AIM:
Resume the page on the data statistics pipeline, continuing directly after its final line.

SOURCE EXTRACT:
###
Skip to main content

Data Statistics Pipeline

Calculate summary statistics on numeric data - a fundamental building block for data analysis and ML feature engineering.

Use Case

Common Pattern

Statistics calculations are often the first step in feature engineering for ML models, providing normalization bounds and baseline values.

You have a list of numbers and need to compute:

  • Total sum
  • Average value
  • Maximum and minimum values

This is useful for feature normalization, outlier detection, or reporting.

The Pipeline

# data-statistics.cst
# Calculate summary statistics on a list of numbers

in numbers: List<Int>

# Calculate statistics
total = SumList(numbers)
average = Average(numbers)
maximum = Max(numbers)
minimum = Min(numbers)

# Output all statistics
out total
out average
out maximum
out minimum

Explanation

FunctionDescriptionReturn Type
SumListAdds all numbers in the listInt
AverageComputes arithmetic meanFloat
MaxFinds the largest valueInt
MinFinds the smallest valueInt

Running the Example

Input

{
"numbers": [10, 25, 15, 30, 20]
}

Expected Output

{
"total": 100,
"average": 20.0,
"maximum": 30,
"minimum": 10
}

Variations

With Range Calculation

Add the range (max - min) using stdlib:

use stdlib.math

in numbers: List<Int>

maximum = Max(numbers)
minimum = Min(numbers)
range = subtract(maximum, minimum)

out maximum
out minimum
out range

Formatted Output

Format numbers for display:

in numbers: List<Int>

total = SumList(numbers)
average = Average(numbers)
###
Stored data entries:
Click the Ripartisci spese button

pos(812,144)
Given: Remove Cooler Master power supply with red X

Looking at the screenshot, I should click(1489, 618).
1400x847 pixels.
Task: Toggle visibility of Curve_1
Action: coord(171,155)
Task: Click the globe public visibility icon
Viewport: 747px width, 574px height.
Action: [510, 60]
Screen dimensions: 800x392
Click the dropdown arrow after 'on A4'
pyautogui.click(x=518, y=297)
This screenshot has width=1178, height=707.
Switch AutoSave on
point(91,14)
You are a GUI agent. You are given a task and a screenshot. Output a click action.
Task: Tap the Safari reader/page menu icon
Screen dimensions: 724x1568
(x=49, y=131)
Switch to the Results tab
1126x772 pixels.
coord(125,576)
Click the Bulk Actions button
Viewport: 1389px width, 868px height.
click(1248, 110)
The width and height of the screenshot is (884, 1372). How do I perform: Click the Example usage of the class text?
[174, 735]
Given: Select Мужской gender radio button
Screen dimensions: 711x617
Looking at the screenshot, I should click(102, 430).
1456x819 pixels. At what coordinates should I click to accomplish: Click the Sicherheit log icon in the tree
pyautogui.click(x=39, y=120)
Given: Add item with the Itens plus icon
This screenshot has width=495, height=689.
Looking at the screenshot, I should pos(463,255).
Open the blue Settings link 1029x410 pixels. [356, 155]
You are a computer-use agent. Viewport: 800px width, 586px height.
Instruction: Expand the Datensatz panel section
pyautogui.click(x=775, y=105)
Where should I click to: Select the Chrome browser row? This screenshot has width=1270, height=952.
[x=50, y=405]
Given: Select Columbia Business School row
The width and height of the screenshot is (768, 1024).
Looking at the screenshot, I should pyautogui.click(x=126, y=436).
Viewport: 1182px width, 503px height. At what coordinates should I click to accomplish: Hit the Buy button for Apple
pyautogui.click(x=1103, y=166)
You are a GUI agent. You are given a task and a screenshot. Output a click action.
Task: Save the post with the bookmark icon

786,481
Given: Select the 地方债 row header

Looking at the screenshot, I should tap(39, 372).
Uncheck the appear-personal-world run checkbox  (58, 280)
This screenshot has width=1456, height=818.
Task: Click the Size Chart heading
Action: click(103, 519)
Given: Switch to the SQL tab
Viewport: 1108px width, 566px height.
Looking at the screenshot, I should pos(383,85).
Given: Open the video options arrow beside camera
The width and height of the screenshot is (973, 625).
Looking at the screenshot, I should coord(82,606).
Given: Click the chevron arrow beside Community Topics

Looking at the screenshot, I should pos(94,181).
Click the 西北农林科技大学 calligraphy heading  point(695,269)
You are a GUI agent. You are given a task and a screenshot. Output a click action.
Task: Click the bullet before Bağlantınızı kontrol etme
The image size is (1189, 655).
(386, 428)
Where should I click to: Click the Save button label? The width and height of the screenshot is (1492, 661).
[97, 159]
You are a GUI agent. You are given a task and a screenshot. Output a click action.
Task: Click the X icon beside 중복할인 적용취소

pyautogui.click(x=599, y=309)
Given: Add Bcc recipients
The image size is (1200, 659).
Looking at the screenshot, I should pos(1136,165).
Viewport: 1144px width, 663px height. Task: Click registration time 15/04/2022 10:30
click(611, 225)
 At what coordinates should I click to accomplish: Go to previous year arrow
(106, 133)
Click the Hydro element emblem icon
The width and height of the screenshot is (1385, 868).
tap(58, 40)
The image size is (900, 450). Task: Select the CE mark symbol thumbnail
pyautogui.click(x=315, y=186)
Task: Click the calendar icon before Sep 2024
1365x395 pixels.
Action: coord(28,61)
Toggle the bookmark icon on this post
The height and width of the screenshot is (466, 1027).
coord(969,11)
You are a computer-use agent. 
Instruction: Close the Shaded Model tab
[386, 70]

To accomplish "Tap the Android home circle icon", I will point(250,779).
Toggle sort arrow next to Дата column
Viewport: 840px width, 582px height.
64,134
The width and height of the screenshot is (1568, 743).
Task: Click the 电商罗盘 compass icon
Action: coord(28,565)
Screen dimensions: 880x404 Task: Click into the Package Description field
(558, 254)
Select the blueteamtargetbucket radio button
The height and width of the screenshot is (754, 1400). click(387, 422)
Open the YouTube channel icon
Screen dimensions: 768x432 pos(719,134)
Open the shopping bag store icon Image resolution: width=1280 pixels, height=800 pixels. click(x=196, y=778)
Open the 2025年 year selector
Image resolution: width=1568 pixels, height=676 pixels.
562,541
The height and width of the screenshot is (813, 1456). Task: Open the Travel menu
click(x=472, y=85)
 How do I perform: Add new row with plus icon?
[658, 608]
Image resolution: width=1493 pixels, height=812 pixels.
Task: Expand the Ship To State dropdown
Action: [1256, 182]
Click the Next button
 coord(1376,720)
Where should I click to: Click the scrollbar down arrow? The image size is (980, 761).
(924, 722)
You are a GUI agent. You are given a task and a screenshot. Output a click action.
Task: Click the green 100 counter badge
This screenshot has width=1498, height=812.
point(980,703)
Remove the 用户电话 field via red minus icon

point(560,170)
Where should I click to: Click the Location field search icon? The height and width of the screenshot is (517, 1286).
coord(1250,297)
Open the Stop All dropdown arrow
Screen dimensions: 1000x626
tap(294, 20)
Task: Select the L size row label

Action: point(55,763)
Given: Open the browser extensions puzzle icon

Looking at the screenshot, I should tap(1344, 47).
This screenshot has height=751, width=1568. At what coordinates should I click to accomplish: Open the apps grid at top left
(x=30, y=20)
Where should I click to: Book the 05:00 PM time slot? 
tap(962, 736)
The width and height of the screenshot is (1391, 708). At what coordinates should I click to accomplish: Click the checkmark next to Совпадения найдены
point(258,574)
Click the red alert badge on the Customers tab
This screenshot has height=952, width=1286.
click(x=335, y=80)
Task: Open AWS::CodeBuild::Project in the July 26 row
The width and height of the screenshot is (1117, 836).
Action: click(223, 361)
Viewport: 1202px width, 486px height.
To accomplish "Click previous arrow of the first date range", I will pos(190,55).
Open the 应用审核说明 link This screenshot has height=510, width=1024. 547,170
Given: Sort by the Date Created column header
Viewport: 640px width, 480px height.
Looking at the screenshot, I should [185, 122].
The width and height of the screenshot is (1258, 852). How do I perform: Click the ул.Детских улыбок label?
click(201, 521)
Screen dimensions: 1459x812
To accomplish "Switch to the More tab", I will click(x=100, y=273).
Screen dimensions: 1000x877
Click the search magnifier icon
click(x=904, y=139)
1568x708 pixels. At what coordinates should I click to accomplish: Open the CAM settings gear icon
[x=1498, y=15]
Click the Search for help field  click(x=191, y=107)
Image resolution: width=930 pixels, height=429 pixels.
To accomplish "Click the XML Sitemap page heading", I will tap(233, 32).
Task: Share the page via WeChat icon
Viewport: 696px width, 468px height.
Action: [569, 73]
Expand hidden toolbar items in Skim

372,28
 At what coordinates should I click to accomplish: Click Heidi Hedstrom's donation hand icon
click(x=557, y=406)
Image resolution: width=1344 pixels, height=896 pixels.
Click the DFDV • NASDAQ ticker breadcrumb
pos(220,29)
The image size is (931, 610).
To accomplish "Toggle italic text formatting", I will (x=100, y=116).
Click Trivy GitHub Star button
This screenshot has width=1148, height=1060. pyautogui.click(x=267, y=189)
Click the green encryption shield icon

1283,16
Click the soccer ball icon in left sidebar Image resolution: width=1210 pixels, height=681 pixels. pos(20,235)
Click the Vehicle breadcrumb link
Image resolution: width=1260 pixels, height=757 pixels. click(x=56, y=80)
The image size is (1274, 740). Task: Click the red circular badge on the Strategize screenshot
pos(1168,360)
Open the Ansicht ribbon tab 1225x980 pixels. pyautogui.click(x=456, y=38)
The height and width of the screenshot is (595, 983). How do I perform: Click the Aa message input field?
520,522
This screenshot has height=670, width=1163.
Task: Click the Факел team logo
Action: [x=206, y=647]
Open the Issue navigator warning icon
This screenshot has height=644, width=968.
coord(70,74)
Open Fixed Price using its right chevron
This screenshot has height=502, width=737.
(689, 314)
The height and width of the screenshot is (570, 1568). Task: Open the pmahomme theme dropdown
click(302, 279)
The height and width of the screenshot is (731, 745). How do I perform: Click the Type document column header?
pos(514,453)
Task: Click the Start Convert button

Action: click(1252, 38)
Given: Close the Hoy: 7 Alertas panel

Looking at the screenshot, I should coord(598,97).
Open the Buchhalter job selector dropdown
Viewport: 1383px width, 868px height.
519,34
###
FINAL RESULT:
# Format with 2 decimal places
formattedAvg = FormatNumber(average, 2)

out total
out formattedAvg

With Filtering

Filter First

When working with large lists, filter first to reduce the dataset before computing expensive statistics.

Calculate statistics on filtered subsets:

in numbers: List<Int>
in threshold: Int

# Filter to numbers above threshold
filtered = FilterGreaterThan(numbers, threshold)

# Calculate stats on filtered list
filteredTotal = SumList(filtered)
filteredAvg = Average(filtered)

out filteredTotal
out filteredAvg

Comparison Statistics

Compare two datasets:

in dataset1: List<Int>
in dataset2: List<Int>

avg1 = Average(dataset1)
avg2 = Average(dataset2)

max1 = Max(dataset1)
max2 = Max(dataset2)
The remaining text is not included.